Page text -
The second benchmark, MobiGen has little to do with data management directly. Rather, it generates realistic traces of environmental inputs (\textit{e.g.}, signal strength, accelerometer readings, \textit{etc}\ldots), simulating the effects of a phone being carried through a physical space. Replaying these traces through a virtual machine running a realistic application workload could generate realistic conditions (\textit{e.g.}, as in the evaluation of X-FTL~\cite{jeong2013iostack}). However, it does not simulate the effects of user interactions with apps running on the device.
\subsubsection{TPC-C}
One macro-benchmark suite that bears a close resemblance to the trace workload is TPC-C~\cite{tpcc}, which simulates a supply-chain management system. It includes a variety of transactional tasks ranging from low-latency user interactions for placing and querying orders, to longer-running batch processes that simulate order fulfilment. A key feature of this benchmark workload is the level of concurrency expected and required of the system. Much of the data is neatly partitioned, but the workload is designed to force a non-trivial level of cross-talk between partitions, making concurrency a bottleneck at higher throughputs. Conversely, mobile SQLite databases are isolated into specialized app-specific silos. In our experiments, throughput remained at very manageable levels from a concurrency standpoint. The most intensive database user, \textit{Google Play services} had 14.8 million statements attributable to it, just under half of which were writes. This equates to about one write every 3 seconds, which is substantial from a power management and latency perspective, but not from the standpoint of concurrency.
\subsubsection{YCSB}
We observed many applications using SQLite as a simple key/value store. Indeed, 13\% of the applications we observed had a read workload that consisted exclusively of key/value queries, and over half of the applications we observed had a workload that consisted of at least 80\% key/value queries.

Study questions -
1. Answer these questions from the passage on mobile database benchmarks:
(a) What kind of system does TPC-C simulate?
(b) Which database user was the most intensive, and how many statements were attributed to it?
(c) What percentage of the observed applications had a read workload made up only of key/value queries?
2. Repeat the passage on mobile database benchmarks word for word, starting at the words "The second benchmark, MobiGen" and ending after the words "on the device.".
3. Proceed with the passage on mobile database benchmarks, writing on from its final sentence.
The listing is not needed for any of this work.

Study material -
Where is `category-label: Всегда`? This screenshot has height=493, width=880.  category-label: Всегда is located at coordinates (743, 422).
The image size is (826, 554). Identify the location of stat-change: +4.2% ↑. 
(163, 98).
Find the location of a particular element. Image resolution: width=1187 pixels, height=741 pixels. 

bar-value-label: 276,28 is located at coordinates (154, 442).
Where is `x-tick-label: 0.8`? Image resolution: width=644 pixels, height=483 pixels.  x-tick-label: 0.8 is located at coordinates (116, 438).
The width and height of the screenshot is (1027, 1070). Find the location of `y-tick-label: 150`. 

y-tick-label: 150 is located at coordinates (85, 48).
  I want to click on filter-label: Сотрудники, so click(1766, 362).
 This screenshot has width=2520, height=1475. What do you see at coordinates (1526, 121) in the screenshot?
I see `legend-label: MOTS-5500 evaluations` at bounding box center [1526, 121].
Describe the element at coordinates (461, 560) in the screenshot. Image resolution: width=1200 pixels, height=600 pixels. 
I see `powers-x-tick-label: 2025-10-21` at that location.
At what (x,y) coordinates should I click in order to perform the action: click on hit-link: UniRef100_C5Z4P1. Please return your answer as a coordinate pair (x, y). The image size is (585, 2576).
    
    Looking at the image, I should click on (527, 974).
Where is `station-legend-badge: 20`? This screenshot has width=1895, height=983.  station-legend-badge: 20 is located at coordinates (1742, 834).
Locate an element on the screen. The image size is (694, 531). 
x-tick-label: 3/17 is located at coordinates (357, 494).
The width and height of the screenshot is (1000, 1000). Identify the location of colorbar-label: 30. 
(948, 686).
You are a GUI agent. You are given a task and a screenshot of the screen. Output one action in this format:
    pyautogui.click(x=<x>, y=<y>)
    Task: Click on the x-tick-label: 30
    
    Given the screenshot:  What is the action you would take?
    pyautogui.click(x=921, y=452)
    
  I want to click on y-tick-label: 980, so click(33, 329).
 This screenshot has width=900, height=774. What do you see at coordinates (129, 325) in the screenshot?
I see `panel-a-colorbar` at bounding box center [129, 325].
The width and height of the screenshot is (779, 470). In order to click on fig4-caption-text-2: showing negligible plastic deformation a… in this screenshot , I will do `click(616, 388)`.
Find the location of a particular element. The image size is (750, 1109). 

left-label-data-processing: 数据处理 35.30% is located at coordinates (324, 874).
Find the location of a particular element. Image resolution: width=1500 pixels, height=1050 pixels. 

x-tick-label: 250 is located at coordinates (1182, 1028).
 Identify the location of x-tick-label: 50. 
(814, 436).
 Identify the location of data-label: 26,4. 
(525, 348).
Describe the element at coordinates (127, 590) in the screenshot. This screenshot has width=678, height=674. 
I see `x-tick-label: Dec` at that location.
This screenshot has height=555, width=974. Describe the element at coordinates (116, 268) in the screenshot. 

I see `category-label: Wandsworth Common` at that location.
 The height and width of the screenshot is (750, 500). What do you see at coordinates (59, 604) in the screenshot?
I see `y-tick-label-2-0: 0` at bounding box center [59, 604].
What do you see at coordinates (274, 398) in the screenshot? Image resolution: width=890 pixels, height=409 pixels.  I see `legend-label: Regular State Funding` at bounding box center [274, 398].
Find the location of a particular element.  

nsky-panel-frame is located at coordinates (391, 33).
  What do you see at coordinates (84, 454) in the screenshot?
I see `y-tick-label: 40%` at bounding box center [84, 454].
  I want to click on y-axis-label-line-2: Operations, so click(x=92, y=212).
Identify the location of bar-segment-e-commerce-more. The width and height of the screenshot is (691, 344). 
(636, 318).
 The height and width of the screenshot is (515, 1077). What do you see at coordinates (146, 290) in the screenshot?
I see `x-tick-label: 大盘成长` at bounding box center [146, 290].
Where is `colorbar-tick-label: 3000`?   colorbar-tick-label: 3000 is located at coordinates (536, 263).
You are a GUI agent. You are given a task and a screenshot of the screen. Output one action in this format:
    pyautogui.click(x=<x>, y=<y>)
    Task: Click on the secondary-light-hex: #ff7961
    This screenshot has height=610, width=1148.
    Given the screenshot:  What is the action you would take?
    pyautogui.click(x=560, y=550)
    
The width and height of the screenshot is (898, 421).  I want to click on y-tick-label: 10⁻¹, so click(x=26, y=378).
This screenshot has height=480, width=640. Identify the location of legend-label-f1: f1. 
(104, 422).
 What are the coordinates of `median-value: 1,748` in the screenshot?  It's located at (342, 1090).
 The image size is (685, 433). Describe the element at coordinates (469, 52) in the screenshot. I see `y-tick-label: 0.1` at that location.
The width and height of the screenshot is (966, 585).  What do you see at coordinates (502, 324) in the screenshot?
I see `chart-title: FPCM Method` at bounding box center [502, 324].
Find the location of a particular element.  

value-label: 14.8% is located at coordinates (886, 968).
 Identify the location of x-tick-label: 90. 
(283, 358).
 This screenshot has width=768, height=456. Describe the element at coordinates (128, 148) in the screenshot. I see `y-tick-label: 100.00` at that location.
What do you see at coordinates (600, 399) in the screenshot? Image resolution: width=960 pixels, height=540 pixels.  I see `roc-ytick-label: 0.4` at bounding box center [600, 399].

Exercise results -
1.
(a) A supply-chain management system.
(b) Google Play services, with 14.8 million statements.
(c) 13%.

2.
The second benchmark, MobiGen has little to do with data management directly. Rather, it generates realistic traces of environmental inputs (\textit{e.g.}, signal strength, accelerometer readings, \textit{etc}\ldots), simulating the effects of a phone being carried through a physical space. Replaying these traces through a virtual machine running a realistic application workload could generate realistic conditions (\textit{e.g.}, as in the evaluation of X-FTL~\cite{jeong2013iostack}). However, it does not simulate the effects of user interactions with apps running on the device.

3.
The Yahoo Cloud Services benchmark~\cite{ycsb} is designed to capture a variety of key/value query workloads, and could provide a foundation for a pocket-scale data benchmark in this capacity. However, it would need to be extended with support for more complex queries over the same data.
\subsubsection{Analytics}
These more complex queries include multiple levels of query nesting, wide joins, and extensive use of aggregation. As such, they more closely resemble analytics workload benchmarks such as TPC-H~\cite{tpch}, The Star-Schema Benchmark~\cite{ssb}, and TPC-DS~\cite{tpcds}. This resemblance is more than passing; many of the more complex queries we encountered appeared to be preparing application run-time state for presentation to the user. For example the \textit{Google Play Games} service tracks so-called \textit{events} and \textit{quests}, and participating \textit{apps}. One of the most complex queries that we encountered appeared to be linking and summarizing these features together for presentation in a list view. Additionally, we note that the presence of analytics queries in pocket data management workloads is likely to increase further, as interest grows in smart phones as a platform for personal sensing~\cite{campbell2008peoplesensing,klasnja2009using,lam2009healthmonitoring}.
\subsubsection{TPC-E}
The TPC-E benchmark emulates a brokerage firm, and includes a mix of reporting and data mining queries alongside stream-monitoring queries. It models decision support systems that involve a high level of CPU and IO load, and that examine large volumes of rapidly changing data. SQLite does not presently target or support streaming or active database applications, although such functionality may become available as personal sensing becomes more prevalent.